Actions to take:
1 > Answer these from the Noom passage:
(a) In what year did the writer first write about Noom?
(b) What share of users in 2016 had "sustained" weight loss in the study behind "weight loss for life," and over what period?
(c) Within how many years does the century of data show almost everyone regains their weight?
2 > In the Noom passage, why does the writer say Noom cannot both claim to be a brand new way to lose weight and claim to help keep weight off for good?
3 > Resume the Noom passage, picking up right after its last sentence.

Extract:
================

I originally wrote about them in 2020. One of the first things I noticed was that their commercials are chock full of diet advice that is as old as the hills and has no research to back it as actually creating sustained weight loss. (“Eat grapes instead of raisins, drink wine instead of beer, drink a glass of water if you’re hungry, blah blah blah) a lot of the marketing seems to be based on the old “eat watery, high fiber, bulky food so you’ll feel fuller” advice that doesn’t work because your body is a more sophisticated machine than, say a lawnmower. 1987 called, and they want their crappy diet advice back.

The very first thing I noticed though, was that they were claiming to be a brand new way to lose weight while also claiming that they can help you keep weight off for good. These two statements are mutually exclusive. Either you are brand new, or you have data proving long-term efficacy. It can’t be both.

Remember that almost any diet can show short-term weight loss, but about a century of data shows that almost everyone regains their weight within five years, so short-term results mean, essentially, nothing. Given that, let’s examine Noom’s claims.

Their original claim of “weight loss for life” was based on a study showing that 78% of users in 2016 had “sustained” weight loss… over 9 months.

================

Exercise data:
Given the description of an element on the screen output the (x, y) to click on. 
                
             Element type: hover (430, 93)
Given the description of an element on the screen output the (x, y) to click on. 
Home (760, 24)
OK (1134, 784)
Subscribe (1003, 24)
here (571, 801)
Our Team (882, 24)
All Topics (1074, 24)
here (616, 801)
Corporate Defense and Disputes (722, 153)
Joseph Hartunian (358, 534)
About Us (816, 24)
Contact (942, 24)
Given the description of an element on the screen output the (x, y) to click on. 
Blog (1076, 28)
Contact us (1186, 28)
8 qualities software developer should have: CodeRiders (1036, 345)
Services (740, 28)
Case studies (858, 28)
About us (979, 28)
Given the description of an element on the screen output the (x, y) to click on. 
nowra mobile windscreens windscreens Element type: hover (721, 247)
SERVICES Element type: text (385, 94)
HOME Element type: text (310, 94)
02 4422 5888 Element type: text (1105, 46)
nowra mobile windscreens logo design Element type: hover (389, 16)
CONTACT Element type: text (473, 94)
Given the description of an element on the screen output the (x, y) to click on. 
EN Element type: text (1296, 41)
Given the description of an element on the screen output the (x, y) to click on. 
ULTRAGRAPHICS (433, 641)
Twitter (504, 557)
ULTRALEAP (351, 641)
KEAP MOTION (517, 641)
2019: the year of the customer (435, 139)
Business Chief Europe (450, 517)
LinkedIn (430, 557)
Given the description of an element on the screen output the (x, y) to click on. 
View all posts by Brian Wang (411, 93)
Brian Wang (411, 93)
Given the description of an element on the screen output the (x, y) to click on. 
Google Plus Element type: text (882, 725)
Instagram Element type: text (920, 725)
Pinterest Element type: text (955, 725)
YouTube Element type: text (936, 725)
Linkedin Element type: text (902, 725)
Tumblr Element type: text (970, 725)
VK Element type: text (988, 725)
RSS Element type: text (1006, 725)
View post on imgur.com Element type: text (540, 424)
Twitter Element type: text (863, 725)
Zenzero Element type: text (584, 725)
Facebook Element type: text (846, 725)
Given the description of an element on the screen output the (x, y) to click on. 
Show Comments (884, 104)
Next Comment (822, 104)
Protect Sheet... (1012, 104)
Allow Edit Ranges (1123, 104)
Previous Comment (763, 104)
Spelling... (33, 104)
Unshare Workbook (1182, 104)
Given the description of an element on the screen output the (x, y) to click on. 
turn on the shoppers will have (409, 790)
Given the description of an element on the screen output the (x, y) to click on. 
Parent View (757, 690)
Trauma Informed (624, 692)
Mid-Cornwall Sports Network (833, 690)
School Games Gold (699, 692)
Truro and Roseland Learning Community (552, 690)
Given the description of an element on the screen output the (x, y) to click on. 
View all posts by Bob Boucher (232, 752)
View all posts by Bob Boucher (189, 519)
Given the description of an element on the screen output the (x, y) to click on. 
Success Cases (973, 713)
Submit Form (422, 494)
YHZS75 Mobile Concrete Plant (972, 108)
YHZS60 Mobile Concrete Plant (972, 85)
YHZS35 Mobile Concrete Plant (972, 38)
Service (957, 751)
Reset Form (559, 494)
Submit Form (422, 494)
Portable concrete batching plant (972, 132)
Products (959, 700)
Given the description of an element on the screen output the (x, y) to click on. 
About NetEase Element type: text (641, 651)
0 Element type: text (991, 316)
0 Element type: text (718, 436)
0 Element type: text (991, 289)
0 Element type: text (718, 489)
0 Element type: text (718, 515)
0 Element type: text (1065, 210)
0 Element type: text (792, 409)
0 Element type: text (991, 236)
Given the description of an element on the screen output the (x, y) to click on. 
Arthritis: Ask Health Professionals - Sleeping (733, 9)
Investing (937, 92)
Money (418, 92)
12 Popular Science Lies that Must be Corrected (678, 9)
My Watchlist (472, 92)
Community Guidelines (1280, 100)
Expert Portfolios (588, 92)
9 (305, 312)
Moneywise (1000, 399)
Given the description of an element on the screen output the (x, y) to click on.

================

Answers to the problems:
1 >
(a) 2020
(b) 78%, over 9 months
(c) Five years

2 > A brand new method cannot yet have data proving long-term efficacy, and a method with that data cannot be brand new. So the two claims are mutually exclusive.

3 >
It should be noted that the graph that accompanies the claim only shows 4 months, making me think that people started to regain at the four-month mark and that they are borrowing from Weight Watchers trick of saying “participants regained weight but remained below their starting weight” in order to call this “sustained” weight loss. Of course, the graph they created also doesn’t have any information about how much weight was lost, which does not engender confidence. The graph shows Noom comparing favorably to something they are calling “restrictive diet” but they don’t offer any information as to what that would be.

I looked up the actual study and found that what the study (Successful weight reduction and maintenance by using a smartphone application in those with overw*ight and ob*sity) actually says is that “77.9% reported a decrease in body weight while they were using the app (median 267 days; interquartile range = 182).” I’m not sure that “decrease in body weight” is the same thing as “sustained weight loss” but, regardless, we’re still only talking about nine months.

I would imagine the reason they are still touting less than 80% of people managing to lose weight for 9 months in 2016 (rather than, say having followed people until now,) is that almost all of those people are having the exact same experience of almost every other dieter – losing weight in the first year, and then gaining it back in years 2-5.

But, again, I wrote about that two years ago, surely they have longer-term follow-up now. Right?

Not so much.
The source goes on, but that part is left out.